Thursday, March 14, 2013

A Parent's Perspective — Why My Son Attended His Own IEP Meetings

By Ilise from New Jersey (Parent)


My son Jay was identified with multiple learning disabilities when he was just a toddler. When he was admitted to a school in New York for special education students, no one knew whether he could ever learn to read. I do not know where in his soul he found the drive and motivation, but he learned to do what many people said could not be done — he learned to read at age nine.

Jay's school was filled with specialists who custom tailored his classes to meet his special needs. But then came the greater challenge. Could he learn subjects such as history, literature, and foreign languages in a regular classroom?

When Jay arrived in a regular middle school, he had compensation strategies thanks to successful early intervention. But his new regular classroom teachers did not know about strategies that would be appropriate for him. They were untrained and unaccustomed to his special needs.

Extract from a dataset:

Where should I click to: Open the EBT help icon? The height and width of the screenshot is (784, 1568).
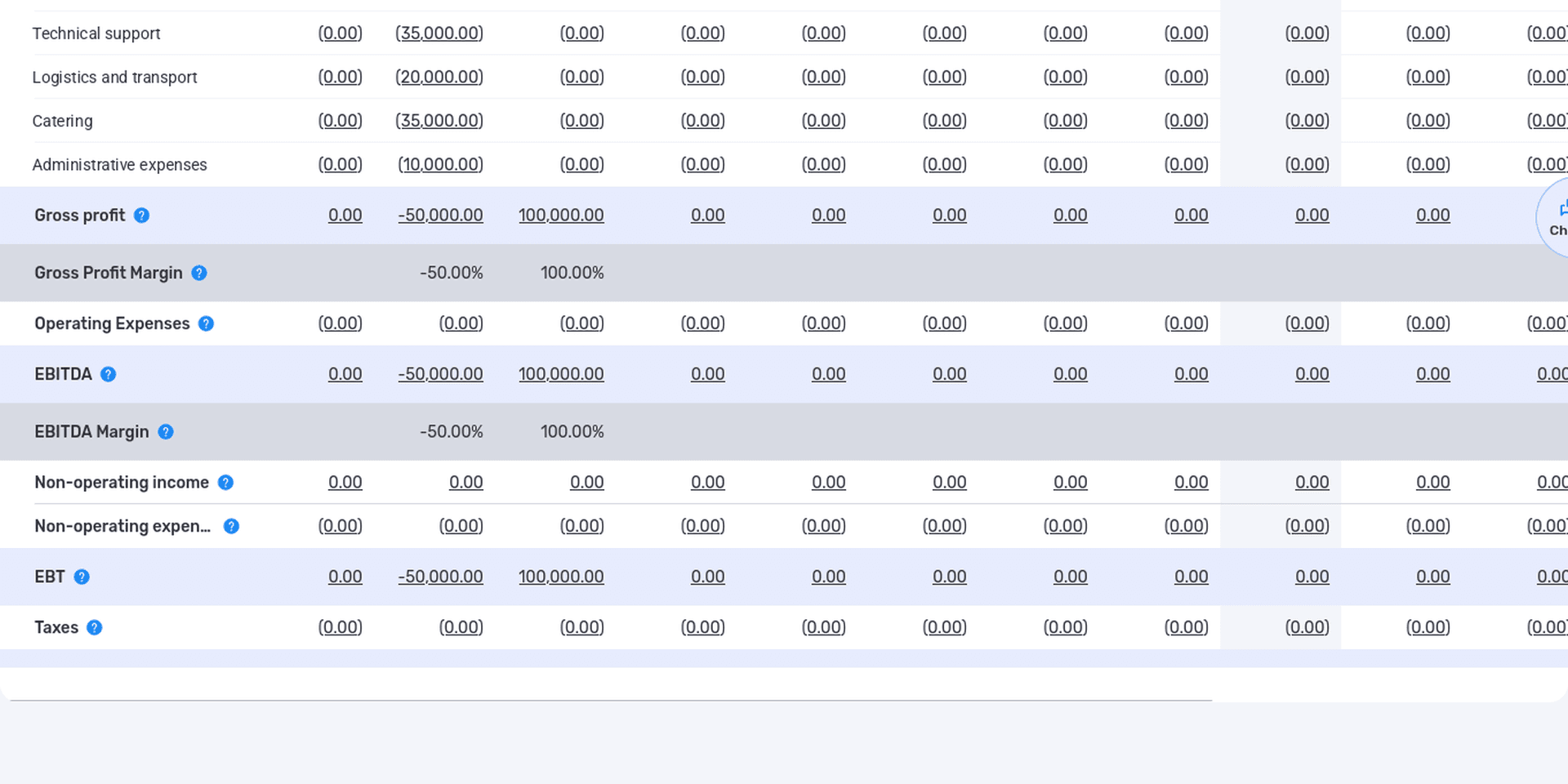[x=82, y=577]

Jay's accommodations were written into his IEP, but the school staff and district administrators refused to read them. So, it was perhaps not surprising that they discouraged Jay from attending his own IEP meetings. Administrators told Jay that he needed to work harder in class and needed the meeting time for coursework. And they told me that he would be traumatized by the reports about himself from the IEP team.

As his parent, I felt that Jay needed to attend every IEP meeting. If he was going to understand what was happening in his education, he had to be part of the process. I couldn't imagine a successful IEP without his buy-in. He had a far better understanding of what was really going on because he was in the classroom.

At one of his IEP meetings, the staff asserted that Jay had made so much progress that he no longer needed an IEP, and that he should be found ineligible for special education services. They were basing this partly on a recent 6th grade standardized test score. There wasn't much logic to their argument.